Task: From the records below, copy the lines that include "Anos".

*** Opening Material for this exercise ***

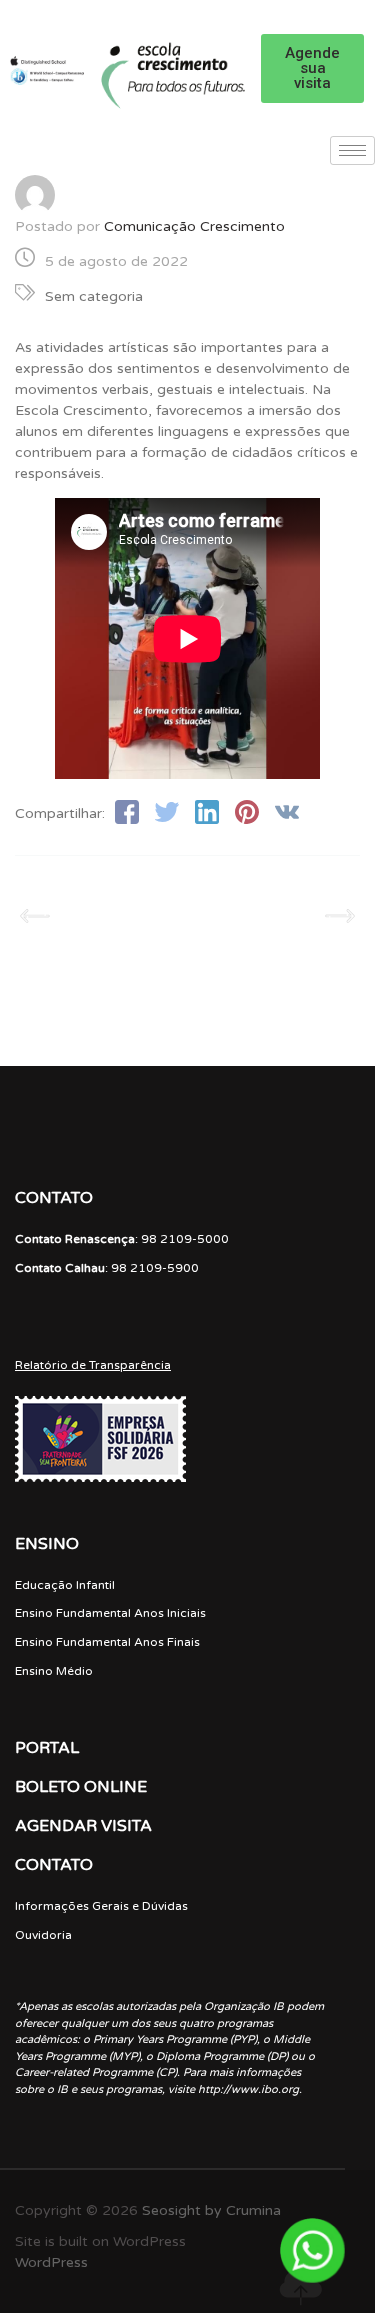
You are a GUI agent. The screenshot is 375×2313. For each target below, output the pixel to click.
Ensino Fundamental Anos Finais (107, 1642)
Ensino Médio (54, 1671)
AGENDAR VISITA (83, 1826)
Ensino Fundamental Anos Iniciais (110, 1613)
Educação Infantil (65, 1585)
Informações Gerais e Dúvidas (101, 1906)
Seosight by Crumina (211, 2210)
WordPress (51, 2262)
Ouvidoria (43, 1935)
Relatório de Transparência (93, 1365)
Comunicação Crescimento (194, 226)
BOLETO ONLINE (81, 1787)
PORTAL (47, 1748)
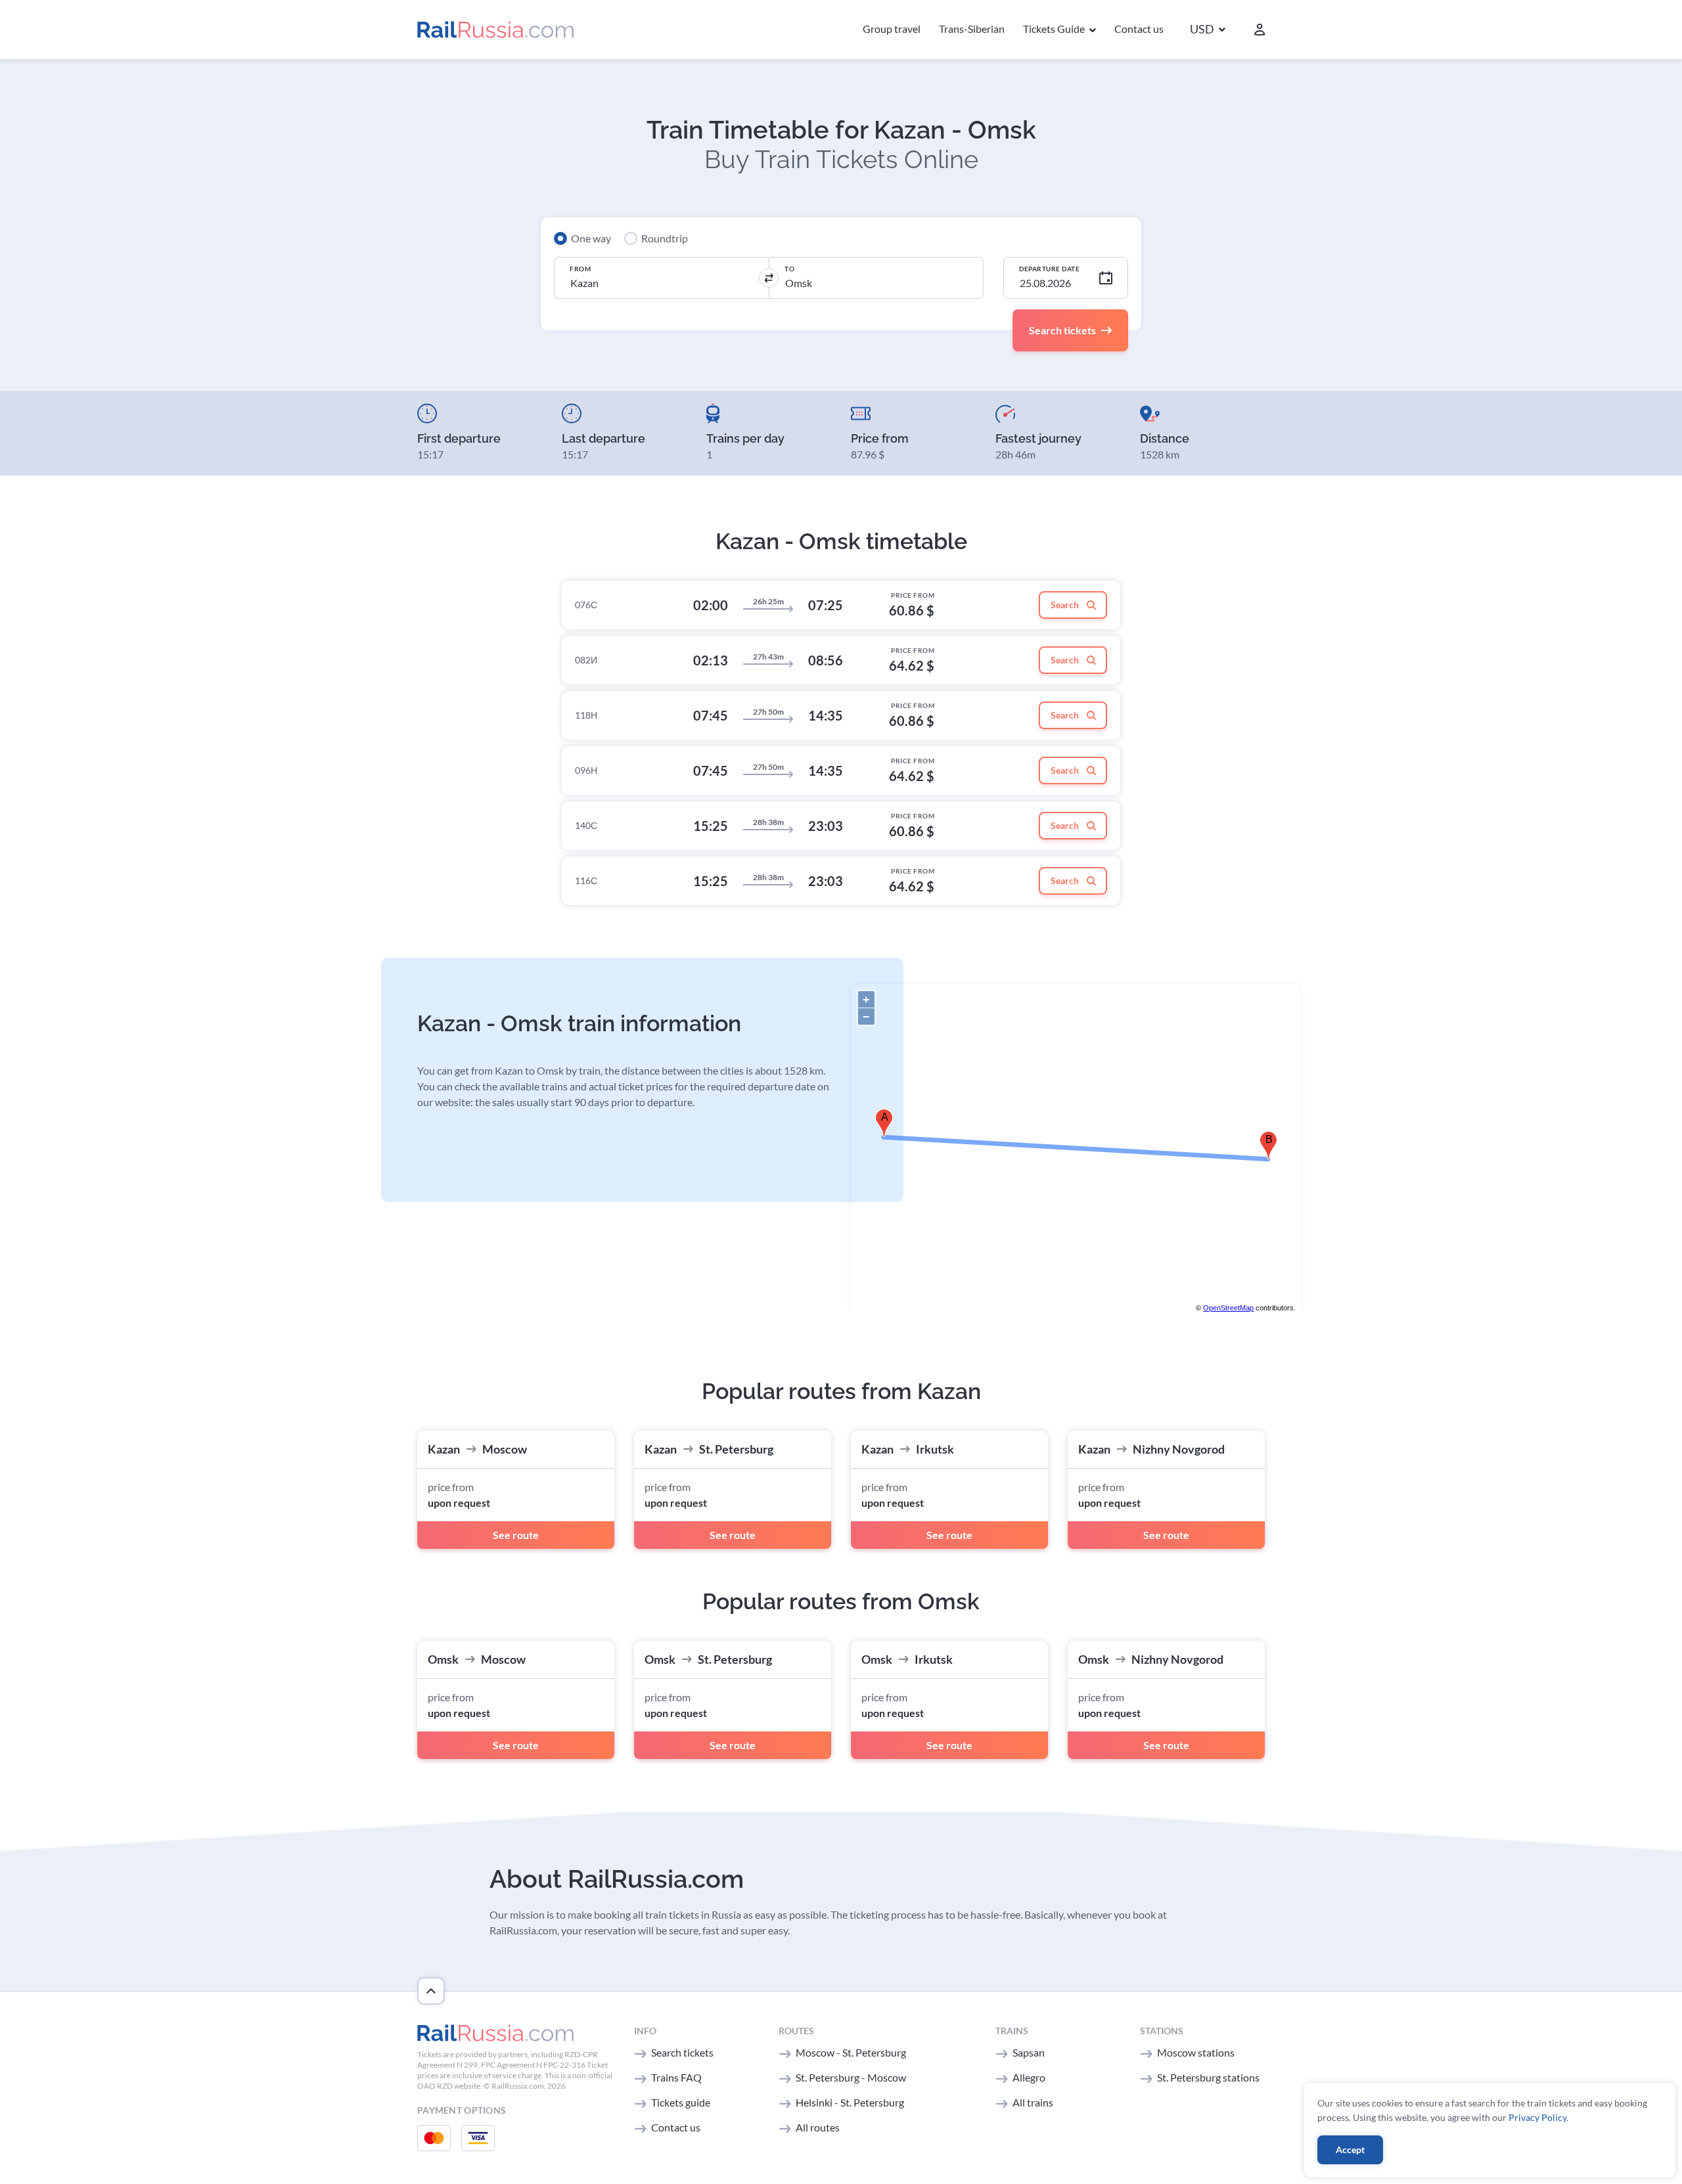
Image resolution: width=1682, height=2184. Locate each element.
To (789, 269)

*** Closing Material for this exercise ***

Solution:
Ensino Fundamental Anos Finais (107, 1642)
Ensino Fundamental Anos Iniciais (110, 1613)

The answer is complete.